Self Custody in Crypto
Crypto Custodians
Centralized exchanges are generally trusted intermediaries with one job: facilitating trades as directed by their customers. Following the collapse of FTX many are left wondering how the $%!# such a highly regarded exchange can manage to lose all of its users’ deposits overnight. The unfortunate truth is that FTX users were handing over custody of their assets the second they deposited them, and, despite the balance displayed on their accounts, the funds were likely being mishandled for quite some time.
Centralized exchanges like FTX act as custodians on behalf of their clients. As custodians, CEXs handle all of the crypto users purchase and deposit on their exchanges. While this helps simplify the trading experience for new users, it requires a significant amount of trust from users.
Anyone can log into their CEX of choice and view their crypto balance at will, but that doesn’t necessarily make it real. Since crypto is simply digital units of account on a blockchain and crypto cannot ever be removed from a blockchain, the balance users see on a CEX reflects the amount of crypto the CEX holds (or claims to hold) on their behalf. Therefore any crypto a user “holds” on a centralized exchange should be thought of as an IOU issued by the CEX rather than actual crypto assets. There are several instances in which the crypto users store on centralized exchanges may be lost.
Lack of Transparency
Centralized exchanges operate opaquely which means users may not know how exchanges actually handle their assets. As businesses, exchanges are mostly focused on making money. There are certainly several opportunities for exchanges to earn interest on assets under their custody including but not limited to lending the assets to generate lending interest, locking up or “staking” the assets for some period of time to earn staking interest, or even investing in other assets.
All of these activities involve various levels of risk that exchanges may be taking without their customers’ knowledge. In FTX’s case a significant amount of risk was taken at the expense of depositors when user funds were lent cheaply to Alameda Research, a crypto VC and quantitative trading firm engaging in high risk activities. Even low-risk staking behind customers’ backs can become problematic if many customers wish to withdraw their assets at the same time thus creating a liquidity crunch.
Exploits
Centralized exchanges generally make good targets for hackers due to the large amount of crypto stored in their wallets combined with centralized points of failure. Crypto is still only in its infancy as an asset class, yet crypto exchanges have already suffered over $15B in crypto losses due to hacks. Security breaches, bugs, social engineering, and even inside jobs all contributed to these losses. While it’s in every centralized exchange’s best interest to make their customers whole when funds are lost in an exploit or hack, customers may ultimately be forced to eat the loss.
Performance Issues
Centralized exchange users also commonly encounter performance issues and downtime when trying to interact with CEX platforms. This can make it impossible for CEX users to actively manage their funds, especially during times of high market volatility. The inability to access crypto at a moment’s notice can quickly equate to a loss of the value associated with the crypto assets during market turbulence.

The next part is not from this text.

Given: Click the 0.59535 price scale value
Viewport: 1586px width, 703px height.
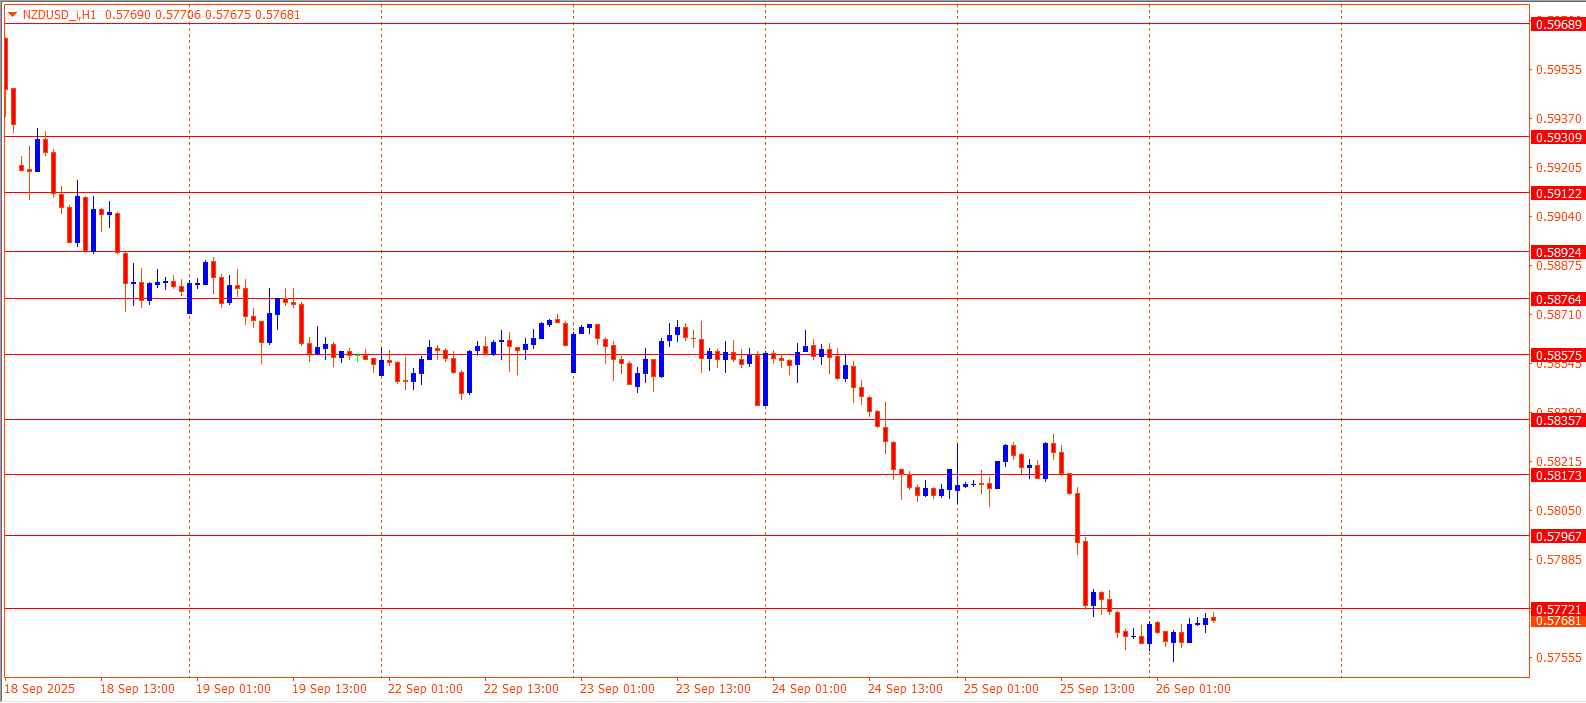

Not Your Keys Not Your Coins
While crypto-natives have long preached the phrase “not your keys not your coins” and encouraged crypto investors to withdraw their crypto from exchanges, their claims are often interpreted as fear mongering and ignored by newer market participants. The importance of self-custody in crypto is often learned the hard way when the assets users store with a custodian are confiscated and they’re left empty-handed.
“Not your keys” is referring to the private keys associated with crypto wallets. Private keys are randomly generated when crypto wallets are created, and act as unchangeable passwords which are needed to approve transactions originating from the corresponding wallet addresses. Similarly to how an email account can be accessed by anyone with the appropriate login credentials, the crypto associated with a wallet address can be transferred by anyone with the corresponding private keys. Unlike the credentials to an email account, private keys cannot be recovered or altered if lost or compromised.
When a crypto user purchases or deposits crypto on a centralized exchange, the centralized exchange is responsible for managing the private keys needed to access the crypto. Therefore if the centralized exchange’s keys are lost, “your” crypto is lost. If the centralized exchange’s keys are compromised, “your” crypto is compromised. If the centralized exchange undergoes maintenance or chooses to halt withdrawals, “your” crypto is stuck. If the centralized exchange chooses to lend to a high-risk borrower to gamble, you better hope they win.
Self Custody
Crypto users can ensure their assets are safe by creating a crypto wallet and withdrawing their crypto from a centralized exchange to their wallets. By storing crypto in their own crypto wallets and securing their private keys, crypto users can rest assured that their assets are safe.